Another controversial flavor? Pizza.

Yes, pizza.

In 1971, Pop-Tarts experimented with a variation called Presto Pizza, which just like regular Pop-Tarts, could be toasted, microwaved or eaten cold, but it disappeared from shelves almost as quickly as it had debuted.

But the most controversial Pop-Tarts are the ones loaded with artificial flavors, food dyes and sugars, with the worst being high fructose corn syrup. These unhealthy ingredients are so terrible in fact, that most countries only sell a very limited selection of Pop-Tart flavors.

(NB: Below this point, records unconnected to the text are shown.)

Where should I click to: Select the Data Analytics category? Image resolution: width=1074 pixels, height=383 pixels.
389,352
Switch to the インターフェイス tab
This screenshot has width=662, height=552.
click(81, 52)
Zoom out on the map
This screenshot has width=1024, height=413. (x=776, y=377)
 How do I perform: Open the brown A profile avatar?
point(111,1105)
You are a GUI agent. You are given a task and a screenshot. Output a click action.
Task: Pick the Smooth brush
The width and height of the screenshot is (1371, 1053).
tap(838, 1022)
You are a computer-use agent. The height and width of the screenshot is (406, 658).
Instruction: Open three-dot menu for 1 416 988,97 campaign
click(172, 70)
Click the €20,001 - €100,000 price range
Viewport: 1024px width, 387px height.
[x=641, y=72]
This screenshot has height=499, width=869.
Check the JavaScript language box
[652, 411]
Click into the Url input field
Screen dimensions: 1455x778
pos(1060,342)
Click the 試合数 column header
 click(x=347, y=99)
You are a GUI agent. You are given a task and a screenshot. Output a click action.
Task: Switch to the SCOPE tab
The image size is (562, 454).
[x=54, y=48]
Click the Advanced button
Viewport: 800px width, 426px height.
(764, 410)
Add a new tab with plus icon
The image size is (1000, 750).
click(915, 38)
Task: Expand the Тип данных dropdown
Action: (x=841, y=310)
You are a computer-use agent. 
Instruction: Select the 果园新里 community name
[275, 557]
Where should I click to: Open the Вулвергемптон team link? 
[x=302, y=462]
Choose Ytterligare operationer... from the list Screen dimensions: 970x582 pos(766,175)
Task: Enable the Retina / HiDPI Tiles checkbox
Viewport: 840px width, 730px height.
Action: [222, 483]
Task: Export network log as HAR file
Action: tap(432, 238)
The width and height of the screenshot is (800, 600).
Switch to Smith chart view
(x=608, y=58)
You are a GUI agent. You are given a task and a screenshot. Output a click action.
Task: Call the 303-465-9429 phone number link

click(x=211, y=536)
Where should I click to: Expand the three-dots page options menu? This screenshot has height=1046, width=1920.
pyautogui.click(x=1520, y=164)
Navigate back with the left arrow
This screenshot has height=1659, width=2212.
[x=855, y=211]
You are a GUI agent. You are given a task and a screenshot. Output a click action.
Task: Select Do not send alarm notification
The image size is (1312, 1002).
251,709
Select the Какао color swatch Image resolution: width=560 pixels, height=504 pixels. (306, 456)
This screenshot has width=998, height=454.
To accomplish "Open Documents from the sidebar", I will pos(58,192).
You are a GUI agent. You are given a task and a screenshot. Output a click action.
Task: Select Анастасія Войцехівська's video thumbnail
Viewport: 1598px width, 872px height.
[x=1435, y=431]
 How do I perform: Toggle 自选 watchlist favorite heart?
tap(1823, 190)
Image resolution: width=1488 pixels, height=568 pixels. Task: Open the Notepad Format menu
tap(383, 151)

In Europe, the only flavors available are Chocotastic, Apple Blast and Strawberry Sensation, all three of which are frosted, which isn't just good news for those who love the crunchy sugar shells, but also good news for dieters, because for some unexplained reason, frosted Pop-Tarts are lower in calories than frosted.

pop-culture-for-pop-tarts

A popular urban myth is that Pop-Tarts were originally marketed as dog food, and because of this rumor, many unfortunate dog owners have found themselves emergency rushing their pets to vets, after falling for the ruse and erroneously feeding their dogs the toaster pastries.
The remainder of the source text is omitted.